Todos sabemos que ele vai chegar. É uma situação inexorável: há o começo, o meio e o fim. Contudo, saber não nos é suficiente. Ele se aproxima e nos envolve por completo, muitas vezes, sem nos dar espaço suficiente para respirar como gostaríamos, para agir como planejamos, para fazer tudo do jeito que sempre sonhamos. Ainda que conscientes de sua existência e das consequências que ele nos traz, sofremos.
É como se ainda fôssemos pegos de surpresa por ele. É num piscar de olhos. Outro dia mesmo era o início e, agora, cá estamos outra vez completamente imersos em pensamentos, dúvidas e angústias diante dele: o último mês do ano. Sempre me perturbou o fato de todos levarem tão a sério (inclusive eu) as sensações e sentimentos que essa época produz. Surgem os fatídicos ''balanços'' - será que fiz tudo como deveria?, será que valeu a pena?, onde acertei? onde errei? que promessas deixei de cumprir? - e as terríveis listas de desejos para o ano seguinte.

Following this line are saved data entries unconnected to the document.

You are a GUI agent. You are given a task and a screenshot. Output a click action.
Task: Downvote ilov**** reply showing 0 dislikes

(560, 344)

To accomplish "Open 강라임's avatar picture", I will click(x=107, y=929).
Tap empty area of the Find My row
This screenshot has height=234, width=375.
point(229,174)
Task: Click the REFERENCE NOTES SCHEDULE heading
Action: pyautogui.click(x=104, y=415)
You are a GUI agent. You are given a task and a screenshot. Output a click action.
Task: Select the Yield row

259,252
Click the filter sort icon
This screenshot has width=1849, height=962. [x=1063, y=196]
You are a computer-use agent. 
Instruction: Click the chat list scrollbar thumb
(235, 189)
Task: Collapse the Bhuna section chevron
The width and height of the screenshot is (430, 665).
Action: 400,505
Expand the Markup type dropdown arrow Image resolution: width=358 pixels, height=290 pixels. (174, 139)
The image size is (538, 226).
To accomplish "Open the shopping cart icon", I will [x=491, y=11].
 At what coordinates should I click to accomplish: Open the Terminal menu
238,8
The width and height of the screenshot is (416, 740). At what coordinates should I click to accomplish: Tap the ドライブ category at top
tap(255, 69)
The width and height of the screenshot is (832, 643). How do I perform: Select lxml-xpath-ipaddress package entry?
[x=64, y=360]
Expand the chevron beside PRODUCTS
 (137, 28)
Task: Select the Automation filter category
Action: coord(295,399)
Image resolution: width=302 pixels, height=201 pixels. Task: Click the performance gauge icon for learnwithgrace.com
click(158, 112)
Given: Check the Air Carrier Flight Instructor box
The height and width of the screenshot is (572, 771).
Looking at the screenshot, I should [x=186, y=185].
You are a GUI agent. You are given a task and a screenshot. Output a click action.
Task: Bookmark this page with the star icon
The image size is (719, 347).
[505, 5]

Desta vez, decidi usufruir deste período, especialmente do Natal, como um ''tempo de despertar''. Vou comprar menos, me estressar menos, passear mais, admirar mais a decoração das ruas, me deixar emocionar pelas imagens dos presépios, pela excitação do meu filho diante do Papai Noel do shopping e pelos pequenos gestos sinceros de solidariedade. Sim, porque eles ainda existem. E, sem dúvida, são essas ações - doações de brinquedos, alimentos e roupas, entre outras atitudes bacanas - que ainda me fazem acreditar naquela história contada pela primeira vez há 2007 anos.